The States' Revenue Service has taken back on former members of staff and may soon employ local accountants on secondment to help tackle a huge backlog of tax returns.
More than three in ten tax returns from 2019 have not yet been processed and some tax returns remain outstanding from 2018.
The deadline has not yet passed to submit tax returns for 2020 and the Revenue Service is not publishing figures on how many of that year's returns are yet to be processed.
The Revenue Service is the responsibility of the Policy & Resources Committee.

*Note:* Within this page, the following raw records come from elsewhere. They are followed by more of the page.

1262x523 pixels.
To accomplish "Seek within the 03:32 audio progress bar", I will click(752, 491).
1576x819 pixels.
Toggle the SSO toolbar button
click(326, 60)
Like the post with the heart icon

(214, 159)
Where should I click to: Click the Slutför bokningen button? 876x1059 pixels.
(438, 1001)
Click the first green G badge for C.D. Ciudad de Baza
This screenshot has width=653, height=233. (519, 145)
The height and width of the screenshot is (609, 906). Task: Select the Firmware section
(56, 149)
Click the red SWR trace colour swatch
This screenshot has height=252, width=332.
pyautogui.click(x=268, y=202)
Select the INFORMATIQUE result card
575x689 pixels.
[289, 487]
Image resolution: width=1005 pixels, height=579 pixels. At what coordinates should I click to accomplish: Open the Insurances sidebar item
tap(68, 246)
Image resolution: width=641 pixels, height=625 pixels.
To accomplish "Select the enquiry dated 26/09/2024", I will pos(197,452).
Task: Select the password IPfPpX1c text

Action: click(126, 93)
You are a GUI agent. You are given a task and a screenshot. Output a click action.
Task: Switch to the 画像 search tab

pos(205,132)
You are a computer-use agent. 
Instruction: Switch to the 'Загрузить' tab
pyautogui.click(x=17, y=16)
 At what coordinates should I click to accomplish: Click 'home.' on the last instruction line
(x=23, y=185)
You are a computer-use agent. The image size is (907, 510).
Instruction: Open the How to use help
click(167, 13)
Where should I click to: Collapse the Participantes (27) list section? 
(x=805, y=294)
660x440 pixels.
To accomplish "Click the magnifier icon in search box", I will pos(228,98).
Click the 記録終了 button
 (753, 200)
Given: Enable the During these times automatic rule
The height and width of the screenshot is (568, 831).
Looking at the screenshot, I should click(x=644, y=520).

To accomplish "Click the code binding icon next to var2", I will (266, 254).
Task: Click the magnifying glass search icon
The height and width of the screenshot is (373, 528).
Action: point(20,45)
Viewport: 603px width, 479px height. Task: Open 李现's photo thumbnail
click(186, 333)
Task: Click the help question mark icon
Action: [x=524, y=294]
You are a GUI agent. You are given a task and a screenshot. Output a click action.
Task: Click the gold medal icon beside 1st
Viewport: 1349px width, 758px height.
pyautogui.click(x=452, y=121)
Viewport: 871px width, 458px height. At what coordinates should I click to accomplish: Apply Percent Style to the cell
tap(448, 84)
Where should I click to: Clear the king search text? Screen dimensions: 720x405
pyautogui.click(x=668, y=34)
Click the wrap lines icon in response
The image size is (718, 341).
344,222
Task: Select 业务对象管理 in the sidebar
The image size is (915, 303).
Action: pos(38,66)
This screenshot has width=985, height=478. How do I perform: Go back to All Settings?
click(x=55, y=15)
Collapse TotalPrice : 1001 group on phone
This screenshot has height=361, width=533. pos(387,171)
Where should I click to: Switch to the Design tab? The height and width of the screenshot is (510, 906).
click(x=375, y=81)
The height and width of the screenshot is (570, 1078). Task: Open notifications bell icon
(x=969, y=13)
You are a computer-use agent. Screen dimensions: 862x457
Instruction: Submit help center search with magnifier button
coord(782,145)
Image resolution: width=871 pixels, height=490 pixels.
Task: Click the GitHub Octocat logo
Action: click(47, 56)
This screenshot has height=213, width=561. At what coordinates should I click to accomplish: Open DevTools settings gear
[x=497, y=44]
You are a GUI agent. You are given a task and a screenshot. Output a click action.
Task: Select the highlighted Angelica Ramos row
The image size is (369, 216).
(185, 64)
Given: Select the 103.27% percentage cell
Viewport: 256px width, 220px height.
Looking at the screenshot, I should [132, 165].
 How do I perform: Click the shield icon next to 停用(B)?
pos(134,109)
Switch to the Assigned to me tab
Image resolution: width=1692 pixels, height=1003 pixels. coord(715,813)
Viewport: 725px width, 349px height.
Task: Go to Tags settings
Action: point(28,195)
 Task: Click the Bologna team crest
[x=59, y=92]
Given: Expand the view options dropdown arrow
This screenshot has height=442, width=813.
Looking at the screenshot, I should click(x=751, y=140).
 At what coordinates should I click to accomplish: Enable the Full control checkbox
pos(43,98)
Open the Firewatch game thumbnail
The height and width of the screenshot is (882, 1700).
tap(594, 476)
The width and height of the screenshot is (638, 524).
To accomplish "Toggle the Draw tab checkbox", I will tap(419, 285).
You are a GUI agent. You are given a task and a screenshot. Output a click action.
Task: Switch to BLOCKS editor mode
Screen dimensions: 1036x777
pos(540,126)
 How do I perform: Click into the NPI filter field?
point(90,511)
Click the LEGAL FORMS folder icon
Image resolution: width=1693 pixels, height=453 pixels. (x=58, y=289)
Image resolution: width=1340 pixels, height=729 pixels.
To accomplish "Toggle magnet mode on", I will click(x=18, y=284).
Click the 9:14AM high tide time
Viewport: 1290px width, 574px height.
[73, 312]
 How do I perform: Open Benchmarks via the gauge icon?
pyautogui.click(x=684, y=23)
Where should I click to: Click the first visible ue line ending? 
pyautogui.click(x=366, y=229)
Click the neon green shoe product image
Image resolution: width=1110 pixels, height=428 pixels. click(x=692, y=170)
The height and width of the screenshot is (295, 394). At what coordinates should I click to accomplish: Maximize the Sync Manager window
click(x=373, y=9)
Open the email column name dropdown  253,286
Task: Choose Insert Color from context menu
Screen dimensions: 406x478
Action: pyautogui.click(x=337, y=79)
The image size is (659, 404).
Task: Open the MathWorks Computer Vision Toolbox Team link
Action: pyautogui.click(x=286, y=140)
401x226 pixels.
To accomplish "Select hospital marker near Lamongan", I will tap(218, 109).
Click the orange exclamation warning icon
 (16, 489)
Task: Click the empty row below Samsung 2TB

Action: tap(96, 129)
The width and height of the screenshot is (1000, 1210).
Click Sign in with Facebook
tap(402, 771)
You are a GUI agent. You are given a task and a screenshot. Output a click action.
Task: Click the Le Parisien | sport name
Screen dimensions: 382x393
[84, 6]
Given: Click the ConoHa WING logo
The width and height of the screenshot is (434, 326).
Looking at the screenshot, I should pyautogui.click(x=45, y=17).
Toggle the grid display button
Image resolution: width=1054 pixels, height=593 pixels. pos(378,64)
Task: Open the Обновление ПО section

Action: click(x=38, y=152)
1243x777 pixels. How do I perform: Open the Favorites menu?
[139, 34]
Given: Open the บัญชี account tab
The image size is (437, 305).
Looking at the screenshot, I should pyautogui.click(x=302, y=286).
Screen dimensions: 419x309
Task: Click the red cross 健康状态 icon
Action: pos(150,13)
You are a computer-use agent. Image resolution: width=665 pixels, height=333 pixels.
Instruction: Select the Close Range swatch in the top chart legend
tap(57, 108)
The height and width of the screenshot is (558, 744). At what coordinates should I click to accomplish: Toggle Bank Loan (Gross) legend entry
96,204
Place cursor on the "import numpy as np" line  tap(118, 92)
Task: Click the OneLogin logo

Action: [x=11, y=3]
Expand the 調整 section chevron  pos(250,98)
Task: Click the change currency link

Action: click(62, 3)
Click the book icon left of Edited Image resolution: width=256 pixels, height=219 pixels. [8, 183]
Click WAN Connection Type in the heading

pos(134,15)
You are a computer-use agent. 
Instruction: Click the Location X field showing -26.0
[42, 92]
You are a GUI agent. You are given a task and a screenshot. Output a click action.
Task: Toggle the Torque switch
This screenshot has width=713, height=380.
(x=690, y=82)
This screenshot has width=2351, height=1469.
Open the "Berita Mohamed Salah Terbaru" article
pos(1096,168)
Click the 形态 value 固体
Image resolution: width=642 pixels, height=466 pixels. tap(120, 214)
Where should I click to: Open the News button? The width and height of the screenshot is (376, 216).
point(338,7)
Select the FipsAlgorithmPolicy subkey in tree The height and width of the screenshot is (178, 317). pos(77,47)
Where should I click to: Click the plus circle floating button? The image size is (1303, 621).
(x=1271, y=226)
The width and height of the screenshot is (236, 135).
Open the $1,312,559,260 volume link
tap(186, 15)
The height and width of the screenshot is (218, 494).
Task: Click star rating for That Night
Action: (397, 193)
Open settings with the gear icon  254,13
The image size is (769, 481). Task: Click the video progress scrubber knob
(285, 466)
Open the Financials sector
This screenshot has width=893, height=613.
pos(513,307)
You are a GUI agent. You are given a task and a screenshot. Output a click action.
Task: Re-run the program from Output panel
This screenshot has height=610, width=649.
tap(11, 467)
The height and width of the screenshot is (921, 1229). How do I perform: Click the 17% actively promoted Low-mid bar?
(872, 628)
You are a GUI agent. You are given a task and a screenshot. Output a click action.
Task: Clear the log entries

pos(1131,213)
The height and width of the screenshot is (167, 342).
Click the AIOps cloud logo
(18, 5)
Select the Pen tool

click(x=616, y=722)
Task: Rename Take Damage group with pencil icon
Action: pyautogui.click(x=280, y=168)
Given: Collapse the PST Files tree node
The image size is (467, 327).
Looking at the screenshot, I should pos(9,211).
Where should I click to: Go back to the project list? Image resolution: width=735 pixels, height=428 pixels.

The Committee yesterday put up an official rather than an elected member to explain and apologise for the backlog.
“We understand that our customers are frustrated at the delays and we apologise for this,” said Sarah Davies, Head of Service Delivery.
“The Service is doing its best to get through as many returns as we can, which is why we’ve brought in this additional support, and we hope to get through assessments faster.”
Pictured: The States are undergoing large-scale technology changes, including in customer services, which they say will improve the experience of people dealing with departments such as the Revenue Service, now based at Edward T Wheadon House.
Changes to technology which were introduced to speed up internal processes have faced teething problems and tax returns are once again being processed manually.
“We would like to ask customers not to follow up with us on the progress of their return at this time, so that we can focus our efforts on getting assessments done,” said Mrs Davies.
“We will provide you with your assessment as soon as we possibly can and we thank you for your patience.”